**Work instruction:** Your answer must be an exact transcription of every entry.

Segment Start: Supplied data

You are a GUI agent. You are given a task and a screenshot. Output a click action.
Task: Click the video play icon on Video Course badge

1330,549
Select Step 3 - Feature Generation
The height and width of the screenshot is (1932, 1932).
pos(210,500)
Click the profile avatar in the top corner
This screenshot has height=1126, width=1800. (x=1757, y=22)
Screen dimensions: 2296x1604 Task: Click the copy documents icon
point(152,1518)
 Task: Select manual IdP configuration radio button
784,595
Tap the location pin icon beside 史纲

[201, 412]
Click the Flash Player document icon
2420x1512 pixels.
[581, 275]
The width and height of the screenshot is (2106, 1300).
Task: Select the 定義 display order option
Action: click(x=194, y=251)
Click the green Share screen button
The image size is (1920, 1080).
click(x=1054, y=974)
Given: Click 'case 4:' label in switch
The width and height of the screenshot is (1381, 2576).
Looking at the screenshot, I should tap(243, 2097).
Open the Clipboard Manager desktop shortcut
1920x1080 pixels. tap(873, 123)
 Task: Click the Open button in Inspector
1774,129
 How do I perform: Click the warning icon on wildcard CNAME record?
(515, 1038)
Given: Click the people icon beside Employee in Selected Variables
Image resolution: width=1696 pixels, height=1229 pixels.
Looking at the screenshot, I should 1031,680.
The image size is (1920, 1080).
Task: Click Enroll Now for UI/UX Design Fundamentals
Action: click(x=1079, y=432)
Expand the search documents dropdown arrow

Segment End: Supplied data

**Result of the exercise:**
You are a GUI agent. You are given a task and a screenshot. Output a click action.
Task: Click the video play icon on Video Course badge

1330,549
Select Step 3 - Feature Generation
The height and width of the screenshot is (1932, 1932).
pos(210,500)
Click the profile avatar in the top corner
This screenshot has height=1126, width=1800. (x=1757, y=22)
Screen dimensions: 2296x1604 Task: Click the copy documents icon
point(152,1518)
 Task: Select manual IdP configuration radio button
784,595
Tap the location pin icon beside 史纲

[201, 412]
Click the Flash Player document icon
2420x1512 pixels.
[581, 275]
The width and height of the screenshot is (2106, 1300).
Task: Select the 定義 display order option
Action: click(x=194, y=251)
Click the green Share screen button
The image size is (1920, 1080).
click(x=1054, y=974)
Given: Click 'case 4:' label in switch
The width and height of the screenshot is (1381, 2576).
Looking at the screenshot, I should tap(243, 2097).
Open the Clipboard Manager desktop shortcut
1920x1080 pixels. tap(873, 123)
 Task: Click the Open button in Inspector
1774,129
 How do I perform: Click the warning icon on wildcard CNAME record?
(515, 1038)
Given: Click the people icon beside Employee in Selected Variables
Image resolution: width=1696 pixels, height=1229 pixels.
Looking at the screenshot, I should 1031,680.
The image size is (1920, 1080).
Task: Click Enroll Now for UI/UX Design Fundamentals
Action: click(x=1079, y=432)
Expand the search documents dropdown arrow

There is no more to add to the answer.